2.2.21
DISTRIBUTIONS OF PHYTOPHTHORA INFESTANS POPULATIONS IN SOME ASIAN COUNTRIES

R NISHIMURA1, K SATO1, WH LEE2, UP SINGH3, T CHANG4, E SURYANINGSIH5, P LUMYONG6, WH TANG7, K SHRESTA8, M KATO9, N FUJII1, S AKINO1, N KONDO1, K KOBAYASHI1 and A OGOSHI1

1HU, Japan; 2CBU, Korea; 3BHU, India; 4TFRI, Taiwan; 5LEHRI, Indonesia; 6CMU, Thailand; 7CAU, China; 8NARC, Nepal; 9HNAES, Japan

Background and objectives
Populations of Phytophthora infestans are characterized by markers, some of which are mating type, allozymes, metalaxyl sensitivity, virulence, nuclear DNA content, nuclear DNA fingerprinting and mitochondrial DNA RFLPs. There are many reports on the distribution, diversity and relationship of P. infestans populations in Europe, the USA and Central and South America but few reports on these in Asia. We had three objectives in this study: the first was to clarify the distribution of P. infestans populations in Asian countries (Korea, India, Taiwan, Indonesia, Thailand, China and Nepal); the second was to compare characteristics of Asian and worldwide populations, and to investigate the relationships among them; and the third was to propose possible migrations and the pathways.

Materials and methods
The 336 isolates used in this study were collected in seven Asian countries from 1992 to 1997. We also used some Japanese, UK and Mexican isolates. These isolates were analysed for mating type, allozyme genotype of malic enzyme, glucose-6-phosphate isomerase and peptidase loci and metalaxyl sensitivity.

Results and conclusions
Only A1 mating type isolates were found in the samples from India and Taiwan and only A2 mating type isolates were found in the samples from Korea and Indonesia. Both mating type isolates were found in the samples from Thailand, China and Nepal. All isolates from tomato were A1 mating type. It was found that all the Taiwanese, 23 of the Thai, one of the Chinese and 46 of the Nepali isolates had the same allozyme genotype that has been detected all over the world and that has dominated most populations until recently. This population of these isolates is named the old population. All the Indian and 18 of the Nepali isolates had the same allozyme genotype that has been detected and spread globally since the 1980s. Thirty-two of the Thai and 34 of the Nepali isolates had the same allozyme genotype that has been detected in central Mexico and Europe and spread since the 1980s. It is postulated that the populations of both the former and latter isolates are the new populations.
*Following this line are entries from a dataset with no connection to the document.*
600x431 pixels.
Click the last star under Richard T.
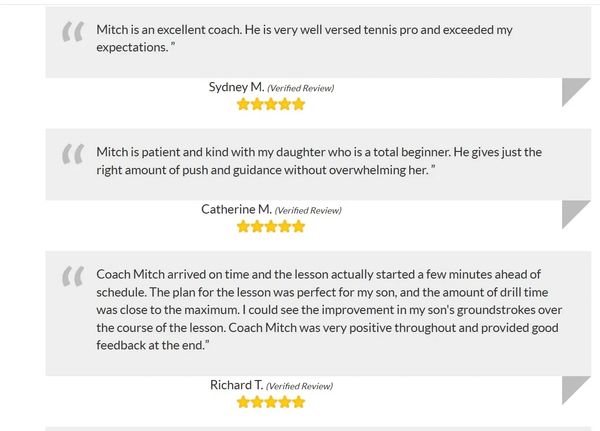tap(298, 402)

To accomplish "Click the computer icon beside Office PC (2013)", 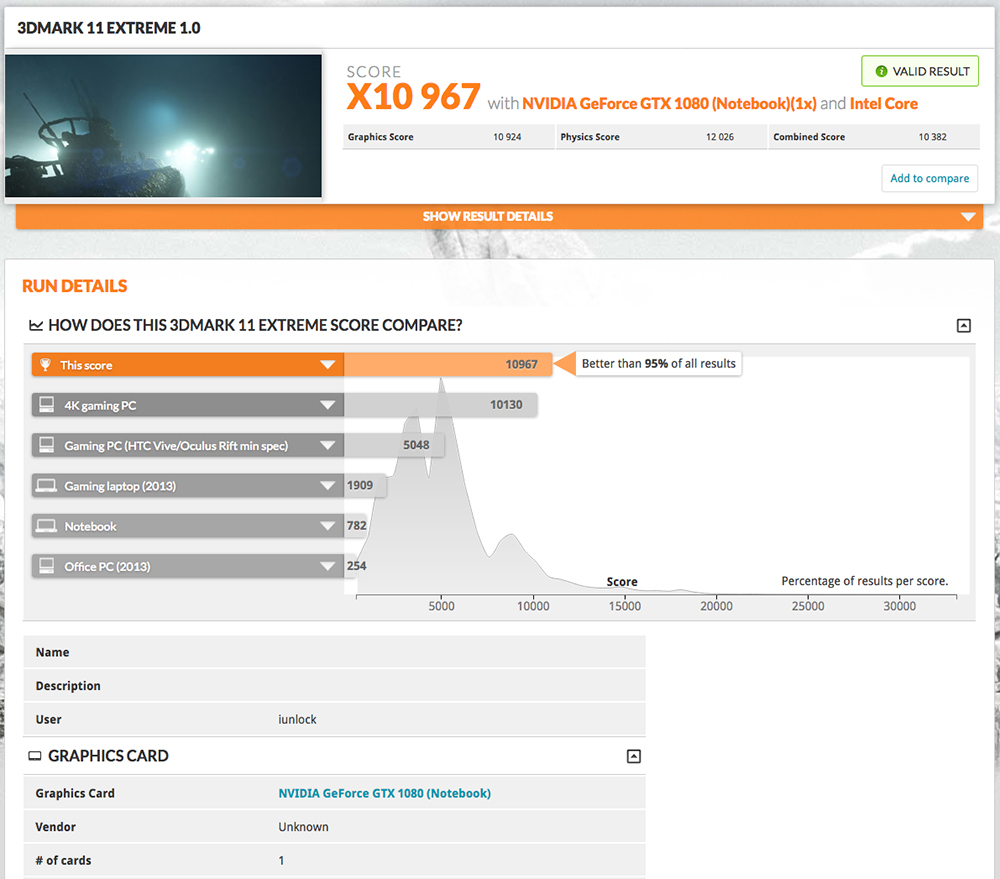I will point(47,566).
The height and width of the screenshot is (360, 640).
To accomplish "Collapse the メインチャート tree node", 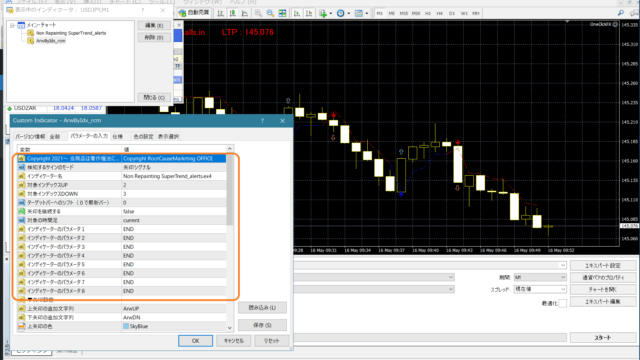I will click(x=13, y=25).
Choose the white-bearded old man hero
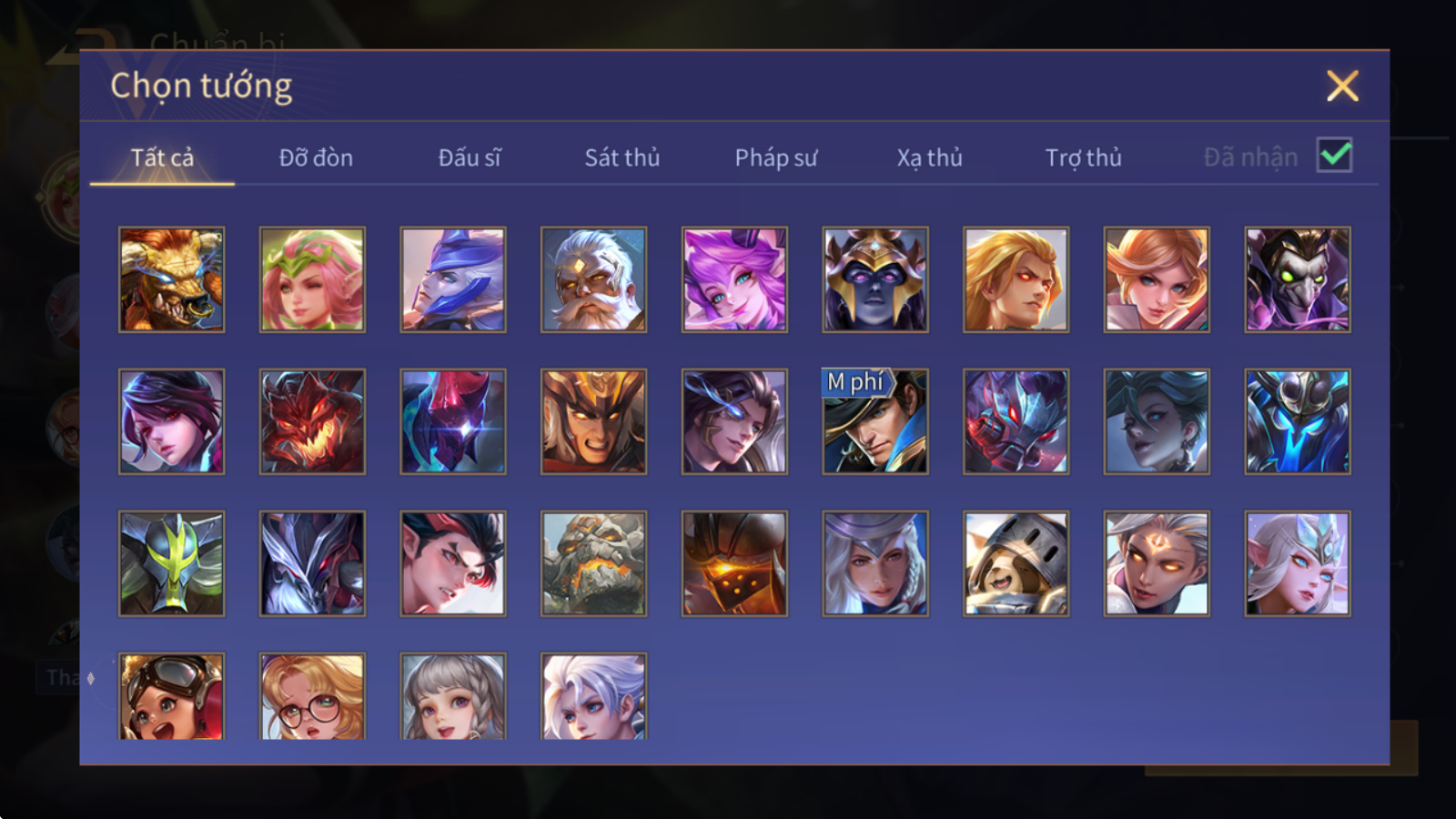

All of the Korean and Indonesian isolates had a specific allozyme genotype and the same result was reported elsewhere [1,2]. Because this population has not been detected in most of the world, it is possible that the migration path of this one is different from the others. Most of the Chinese isolates had a specific allozyme genotype; this genotype has previously only been detected in central Mexico and it is possible that the populations have a unique migration or a mutation that occurs post migration.

There was diversity in metalaxyl sensitivity in the isolates used in this study. Most of were metalaxyl-sensitive isolates and all isolates from tomato were sensitive. Metalaxyl-resistant isolates were obtained from Korea, Indonesia and China.

There is no great diversity of P. infestans populations in Asian countries and it is proposed that the populations in Korea, India, Taiwan and Indonesia are single clonal lineages, but those in Thailand, China and Nepal have several clonal lineages. Moreover, it is possible that sexual reproduction occurs in Thailand and China because both mating types were detected in one field.

References
1. Mosa AA, Kobayashi K, Ogoshi A, Kato M, Sato N, 1993. Plant Pathology 42, 26-34.
2. Koh YJ, Goodwin SB, Dyer AT, Cohen BA, Ogoshi A, Sato N, Fry WE, 1994. Phytopathology 84, 922-927.